This example also demonstrates a new Python feature: the return statement exits the function and returns a value. Return without return value can exit from the middle of the process, and can also exit from the end of the process. In both cases, None is returned.

Statement (b) calls a method of the list object result. The method is a function that "belongs" to an object, with reference format in which obj is an object (also allowed to be an expression), and methodname is the name of a method defined by the type of the object. Different methods. Different types of methods can use the same name without causing misunderstanding. (You can define your own object types and methods and use classes. This topic will be discussed later in this article). In the example, the append() method of the list object is used, which adds a new element at the end of the list. In this case, this is equivalent to "result = result + [b]", but it is more effective.

4.7 Function Parameters
A function that uses variable number parameters can be defined. There are three such definition methods, which can be used in combination.

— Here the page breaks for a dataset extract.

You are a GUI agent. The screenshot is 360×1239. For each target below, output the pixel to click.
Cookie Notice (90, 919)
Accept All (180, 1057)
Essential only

4.7.1 Parameter default value
You can specify a default value for one or several parameters. The number of real parameters of the function defined in this way can be smaller when called than when defined. For example:

def ask_ok(prompt, retries=4, complaint='Yes or no, please!'):
    while 1:
        ok = raw_input(prompt)
        if ok in ('y', 'ye', 'yes'): return 1
        if ok in ('n', 'no', 'nop', 'nope'): return 0
        retries = retries - 1
        if retries < 0: raise IOError, 'refusenik user'
        print complaint


When this function is called, you can call it like this: ask_ok('Do you really want to quit?'), or you can call it like this: ask_ok('OK to overwrite the file?', 2). The default value is calculated in the scope of definition when the function is defined, so for example:

i = 5
def f(arg = i): print arg
i = 6
f()


5 will be displayed.

Note: The default value is calculated only once. This is important to note when the default value is a mutable object such as a list or a dictionary. For example, the following function will accumulate its value in a later call:

def f(a, l = []):
    (a)
    return l
print f(1)
print f(2)
print f(3)
This will print 
 
[1]
[1, 2]
[1, 2, 3]


If you do not want the default value to be preserved in consecutive calls, you can rewrite the function like this:

def f(a, l = None):
    if l is None:
        l = []
    (a)
    return l


4.7.2 Keyword parameters
When calling a function, you can also specify actual parameters like "Keyword = Value", where the keyword is the name of the formal parameter used when defining. For example:

def parrot(voltage, state='a stiff', action='voom', type='Norwegian Blue'):
    print "-- This parrot wouldn't", action,
    print "if you put", voltage, "Volts through it."
    print "-- Lovely plumage, the", type
    print "-- It's", state, "!"


It can be called in the following ways:

parrot(1000)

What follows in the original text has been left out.